Keywords Document, Referential, Retention, Classification


    Placing documents in categories is a rare practice among organizations in developing countries. We tend to chunk out heavy documents on daily basis with little or no attention to what happens to such document throughout its life span. This has exposed many organizations, both in private and public sectors, to great danger of confidential documents reaching wrong hands. In some organizations, documents are short- lived or even stay longer than required, thereby exposing the organization to litigations by parties concerned or fines by regulatory authorities. One of the ways of professionally addressing this problem is by properly categorizing organizational documents, developing policies that govern each category and judiciously enforcing these policies.

    Categorization is the process of placing documents into classes. A category is chosen considering the relation between the subject of the category and the document belonging to it

    [1]. Lots of information are being generated and stored in various hardcopy and electronic forms. There is need for a proper classification of these documents in order to apply accurate retention policy meant for each document. Document Retention is the holding (period) of records/documents for further use [2].

    Before a document can be placed in a class, a document type referential (or schedule) must first be created. [3] observed that a good policy comprises of a schedule that has the retention periods for all documents types and a framework that is used in administering it.

    Document referential and retention concerns a cycle of organizational activities which include:

    1. The creation of document type referential that clearly states the various categories of documents and how to handle documents in a particular category.

    2. The acquisition of documents from one or more sources and placement of such documents in the accurate category;

    3. Its ultimate disposition through archiving or deletion.

    Many times in an organization, documents outlives those that created them. The person who created a document may be transferred to another location, sacked or may even resign. Another staff who picks that document needs to have a proper understanding of the type of document he is handling and with the help of a referential apply correct company policy for such a document.

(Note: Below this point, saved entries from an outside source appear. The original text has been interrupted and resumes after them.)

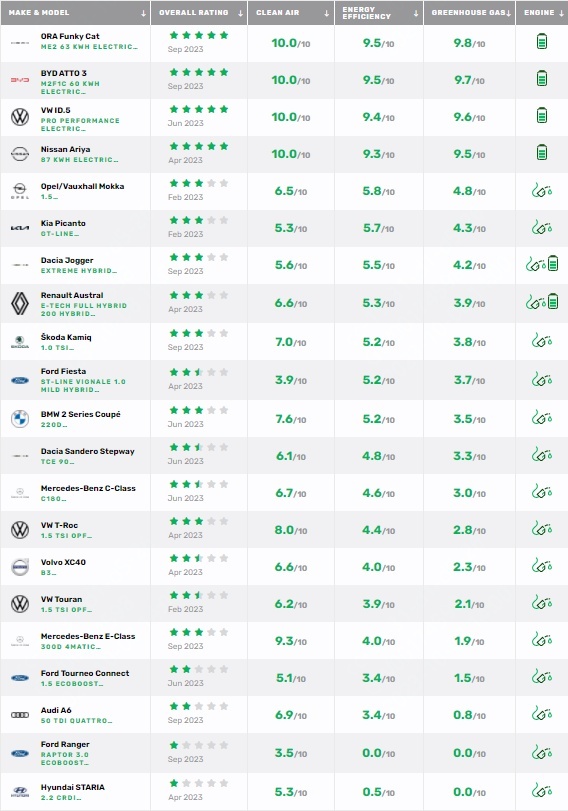The image size is (568, 811).
Task: Click the Audi rings logo beside A6
Action: 20,715
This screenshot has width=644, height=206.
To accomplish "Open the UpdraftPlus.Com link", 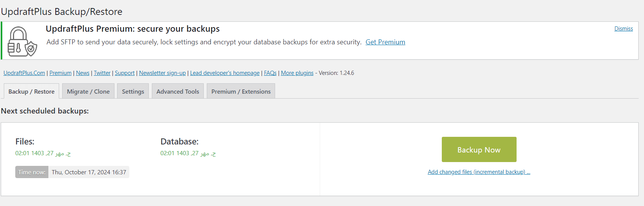I will pyautogui.click(x=24, y=73).
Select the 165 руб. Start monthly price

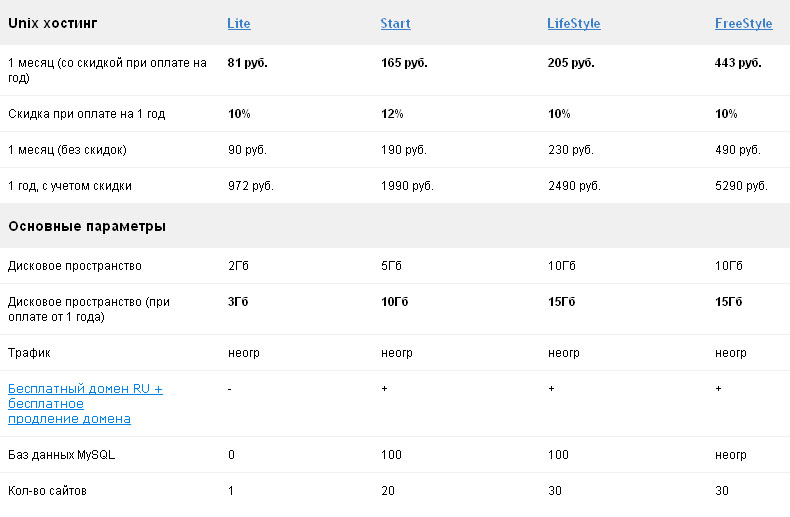[404, 63]

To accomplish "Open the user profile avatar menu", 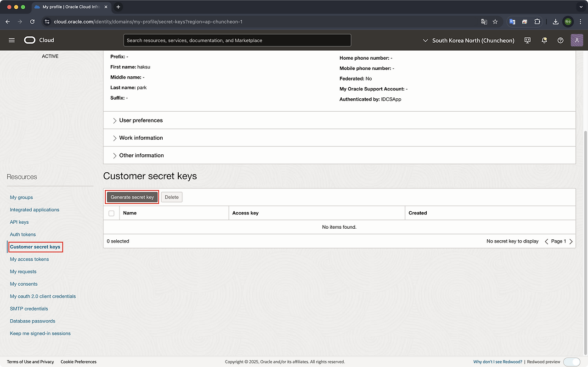I will [x=577, y=40].
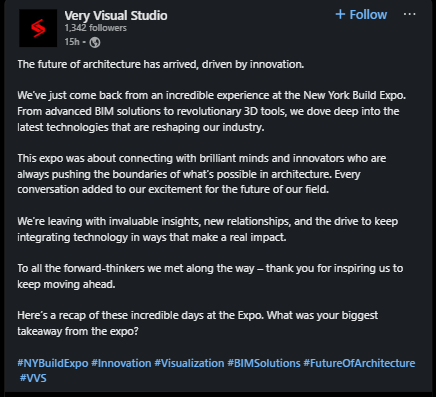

    As documents and database records generated by organizations increases enormously, the complexity of effectively handling these documents by users also increases. There is a problem of having a single tool that can standardize document types, effectively place documents into their appropriate categories and apply organizational retention policies on these documents, especially those in storage media and records in multiple databases and varying DBMS platforms. Some works have been done to overcome these problems. However, much is still required. We have developed an enhanced system for document referential, classification and retention for organizations.

    Document referential, classification and retention system targets organization of different sizes especially big organizations that chunks out big electronic documents and database records regularly.


    1. developed an automated system that detects articles that are relevant to disease outbreaks using Machine Learning classifiers. The experiment recorded daily averages of areas under ROC curve is 0.841 for Naive Bayes and 0.836 for SVM classifier (equivalent to 95% confidence interval). The experiment did not explore other classification algorithms and not tested for large datasets.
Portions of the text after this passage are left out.